Marriage and civil partnership: your legal obligations : Directgov - Government, citizens and rights

2. You can apply for further leave to remain straight after your wedding. I suggest you go for same-day premium service. Details: UK Border Agency | Husbands, wives and civil partners. Documents are as listed, with premium service you will get your FLR in a few days and the cost is £850 with premium service.

3. Just get in touch with Job Centre Plus through the dedicated phone number 0845 915 7006. You will probably be invited to a short interview and you will be told when and where and what documents to take. There is no other paperwork required to start looking for and taking a job. Just show your passport with your spouse leave to remain to your potential employer as proof of your right to work. They will see to your income tax and NI contributions (but they will need your NIN).

4. You must wait at least 6 months before applying for your provisional driving licence (you need to have lived 6 months to be regarded as ordinarily resident for licence purposes). If you have a US license, you won't be subject to learner driver restrictions such as displaying L-plates, being accompanied by full licence holder and banned from motorway until you've been in UK for 12 months, so try to pass the tests before then.
Applying for a provisional driving licence : Directgov - Motoring
Driving on licences from all other countries, and students on a foreign licence : Directgov - Motoring

In addition, get yourself registered with a GP for NHS (use the same doctor as your fiancé), and start to take steps to open a bank account in your name (or get yourself added as joint account holder to your husband's, which is probably easier).


----------



## bide (May 7, 2011)

*More Doubts*

Thanks Joppa, 

You are the best......I hope you don't mind if I ask you more questions over here.

As I am filing my fiancee visa June 1st week. I am really confuse:juggle: about certain things.:focus:

1. What prof do I have to show that I am getting marry on certain date and month as they don't allow to book anything before I reach there.

2. Do I really have to send them content of my emails and chats or I can just send summary like how we can see in INBOX.

3. My fiancee is full time student in UK but she work part time (10 hr/week). Her father is providing sponsorship letter and documents. Is it going to work? and How?

4. What are the things should I and my fiancee include in her letter because I feel like we both are going to mention same thing in our letters. Can you please guide me to some thread......or please give some guidelines.....

Please guys help me out, as time is coming closer for filing, doubts are increasing more and more. :juggle:


Bide:ranger:


----------



## LondonSquirrel (May 19, 2011)

bide said:


> Thanks Joppa,
> 
> You are the best......I hope you don't mind if I ask you more questions over here.
> 
> ...


1) Receipt for engagement ring, dress, provisional booking at register office? You can make a provisional booking without any paperwork and when we did we got a kind of certificate saying that we were booked.

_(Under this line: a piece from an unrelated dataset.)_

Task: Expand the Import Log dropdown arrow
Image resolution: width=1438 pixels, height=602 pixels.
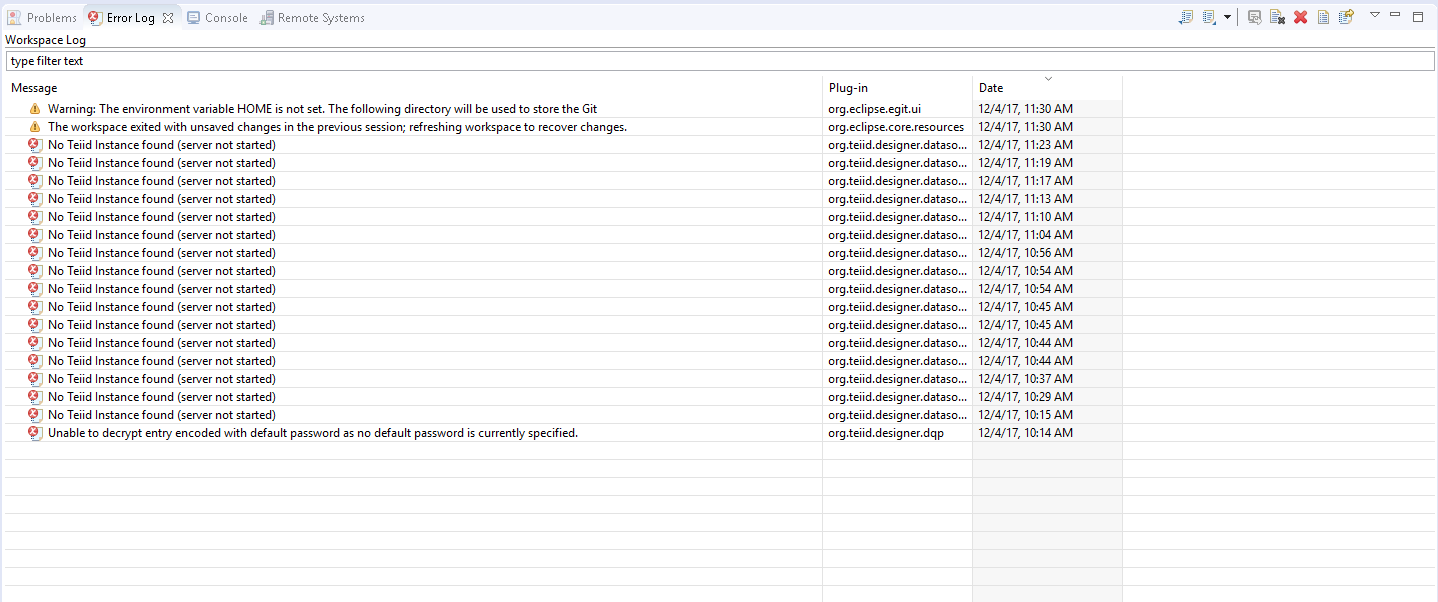Action: click(1227, 17)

2)Relevant emails really, we were snail mail penpals and sent some of our letters showing how we got to know each other, doesn't have to be sexy or anything, just showing that you have a relationship, could be as simple as calling each other Honey or whatever. And you only need a few no everything.

3) Writing a letter and proving his income (most recent bank statements, payslips, letter from his employer) and you should be good. Also he needs to write a letter to say he agrees to support you. Also you'll need a mortgage statement/lease/deeds etc to prove he can house you.

4) Duplication is fine. Just put that it is your intention to marry and live as husband and wife, that you have met each other, and he needs to put that he and his father will house and support you without recourse to public funds (NHS is not public funds).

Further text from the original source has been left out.